Cette disparité s’observe aussi au niveau de la reconnaissance : L’Académie des Science française ne compte que 28 femmes sur 507 membres. Sur 516 prix Nobel en sciences et médecine, seules 12 femmes ont été distinguées (entre 1903 et 2006).
- En Afrique, les femmes représentent quelque 33 % des chercheurs. Leurs proportions est plus élevée en Lesotho(55,7% en 2004) et moins élevée en Guinée (5,8% en 2000)
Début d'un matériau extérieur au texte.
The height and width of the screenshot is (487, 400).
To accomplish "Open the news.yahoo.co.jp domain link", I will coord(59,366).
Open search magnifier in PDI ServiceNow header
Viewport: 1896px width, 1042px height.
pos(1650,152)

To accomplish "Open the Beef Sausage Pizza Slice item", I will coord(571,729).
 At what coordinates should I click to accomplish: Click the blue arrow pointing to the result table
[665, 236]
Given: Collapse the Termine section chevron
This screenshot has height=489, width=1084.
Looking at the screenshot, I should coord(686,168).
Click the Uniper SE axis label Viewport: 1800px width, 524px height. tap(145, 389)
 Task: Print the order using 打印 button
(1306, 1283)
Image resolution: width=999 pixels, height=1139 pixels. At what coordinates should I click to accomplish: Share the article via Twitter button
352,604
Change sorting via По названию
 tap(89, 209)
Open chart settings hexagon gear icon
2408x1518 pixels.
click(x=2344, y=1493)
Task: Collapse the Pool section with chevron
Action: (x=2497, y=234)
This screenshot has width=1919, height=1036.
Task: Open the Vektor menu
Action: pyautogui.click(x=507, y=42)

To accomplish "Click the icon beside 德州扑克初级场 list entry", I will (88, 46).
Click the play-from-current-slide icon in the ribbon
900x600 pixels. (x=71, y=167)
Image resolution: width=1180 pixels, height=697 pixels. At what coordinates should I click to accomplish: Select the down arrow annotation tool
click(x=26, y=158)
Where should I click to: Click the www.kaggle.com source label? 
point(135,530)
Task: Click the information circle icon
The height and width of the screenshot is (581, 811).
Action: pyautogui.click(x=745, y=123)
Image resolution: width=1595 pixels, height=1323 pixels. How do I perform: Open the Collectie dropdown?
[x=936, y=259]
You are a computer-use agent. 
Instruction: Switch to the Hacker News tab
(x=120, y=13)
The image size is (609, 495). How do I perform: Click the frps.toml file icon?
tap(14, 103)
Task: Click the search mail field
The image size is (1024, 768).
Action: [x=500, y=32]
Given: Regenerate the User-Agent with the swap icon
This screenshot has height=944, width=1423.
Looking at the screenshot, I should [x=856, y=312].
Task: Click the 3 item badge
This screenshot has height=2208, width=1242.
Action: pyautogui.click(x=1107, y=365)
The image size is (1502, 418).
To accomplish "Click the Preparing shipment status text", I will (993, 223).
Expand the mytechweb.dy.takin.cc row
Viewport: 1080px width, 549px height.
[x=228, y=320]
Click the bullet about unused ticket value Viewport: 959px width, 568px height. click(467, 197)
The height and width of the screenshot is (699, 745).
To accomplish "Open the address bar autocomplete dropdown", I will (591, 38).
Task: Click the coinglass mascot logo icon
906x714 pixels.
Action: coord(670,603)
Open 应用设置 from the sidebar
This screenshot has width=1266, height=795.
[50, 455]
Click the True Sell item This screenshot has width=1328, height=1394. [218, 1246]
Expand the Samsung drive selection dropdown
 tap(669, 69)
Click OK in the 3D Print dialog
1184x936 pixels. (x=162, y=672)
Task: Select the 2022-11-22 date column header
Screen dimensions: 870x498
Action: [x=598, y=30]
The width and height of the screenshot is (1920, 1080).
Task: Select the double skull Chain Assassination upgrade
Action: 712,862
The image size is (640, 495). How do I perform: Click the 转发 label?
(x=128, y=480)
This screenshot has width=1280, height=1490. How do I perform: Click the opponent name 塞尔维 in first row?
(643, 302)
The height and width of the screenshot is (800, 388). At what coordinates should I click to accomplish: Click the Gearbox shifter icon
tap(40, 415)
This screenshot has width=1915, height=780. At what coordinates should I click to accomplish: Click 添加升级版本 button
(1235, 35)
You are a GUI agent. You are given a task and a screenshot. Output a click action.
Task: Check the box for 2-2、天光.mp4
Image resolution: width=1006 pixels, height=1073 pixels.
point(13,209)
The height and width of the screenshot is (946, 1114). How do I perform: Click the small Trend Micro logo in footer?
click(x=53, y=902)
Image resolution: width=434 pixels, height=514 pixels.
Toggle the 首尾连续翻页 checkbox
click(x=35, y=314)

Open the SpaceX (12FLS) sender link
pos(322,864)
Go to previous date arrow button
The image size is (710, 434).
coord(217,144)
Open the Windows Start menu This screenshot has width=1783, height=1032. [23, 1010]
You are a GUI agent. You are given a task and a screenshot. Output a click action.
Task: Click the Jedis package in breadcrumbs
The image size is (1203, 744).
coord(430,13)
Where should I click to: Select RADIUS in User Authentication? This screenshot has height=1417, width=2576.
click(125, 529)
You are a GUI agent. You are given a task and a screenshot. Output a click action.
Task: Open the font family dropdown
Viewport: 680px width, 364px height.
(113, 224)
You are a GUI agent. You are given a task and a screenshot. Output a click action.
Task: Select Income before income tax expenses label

A en croire ce constat, on pourrai douter des capacités des femmes à réussir dans le domaine scientifique et technologique. Pourtant l’histoire nous montre que le progrès scientifique et technologique ne s’est pas faite sans les femmes : Ces figures contemporaines ou pionnières en leur temps, ont participés aux progrès scientifiques et techniques qui ont façonné notre monde et dont nous sommes des héritiers quotidiens de leurs innovations. Que toutes ces femmes trouvent ici l’honneur que LPGB leur donne en ce jour !
Parmi ces valeureuses femmes figure l’incontournable Marie Curie. La première femme lauréate d’un prix Nobel de physique ayant contribué à la physique et à la médecine nucléaire grâce à la découverte du radium. Marie Curie restera à jamais dans l’histoire comme la première femme, scientifique, épouse, mère et veuve récompensée de deux prix Nobel (prix Nobel de physique en 1903 et prix Nobel de chimie en 1911) et mère aussi d’un prix Nobel. Sa fille Irène Joliot-Curie reçut le prix Nobel de chimie en 1935.
Le dynamisme de notre société exige l'intégration des femmes dans une large mesure dans le monde de la science et de l'innovation. Ceci n'est pas seulement une question sociale mais également une nécessité économique car L'économie mondiale est de plus en plus fondée sur la connaissance, et nécessite une main-d'œuvre instruite en mesure d'appliquer les technologies existantes et de développer de nouvelles sciences et technologies pour lutter contre la pauvreté et de s'adapter aux nouveaux enjeux comme le changement climatique.
LPCB propose aux médias de faire ce travail car ils en ont aussi la lourde responsabilité. C’est facile pour une fille de devenir une star car elle a toute une panoplie des chanteuses et des danseuses à sa disposition qui lui servent d’inspiration et de modèle. Pourquoi ne pas motiver les filles dans des carrières scientifiques en faisant une sensibilisation sur les femmes scientifiques ?
En conclusion :
Quelle coïncidence ! 2011 est l’Année internationale de la chimie, c’est aussi le centenaire de l’attribution du prix Nobel de chimie à Marie Curie. Ses recherches notamment sur les propriétés des sources radioactives, sont couronnées de prix Nobel de chimie en 1911.
Nous sommes en 2011, Le séisme du Japon, les accidents des centrales nucléaires et surtout la libération de la radioactivité fait penser à Marie Curie et donne à réfléchir sur les conséquences et les solutions qu’il faut pour limiter les dégâts et envisager l’avenir. Le Japon, comme dans le sombre passé nucléaire, nous offre encore une malheureuse opportunité pour terrain d’étude des risques.
Pourtant le Japon est le pays pionnier en matière de risque (tsunami typhon, sismique, nucléaire, volcanique, terrorisme…) ; il suffit d’observer le contrôle sur la panique pour le confirmer ; une telle série d’événements seraient autrement gérées en Occident européen ou américain.
Autant au plan scientifique que politique et moral, le débat est ouvert.
Nous reviendrons sur cette réaction en chaîne d’événements, qui ne concerne pas seulement la fission atomique.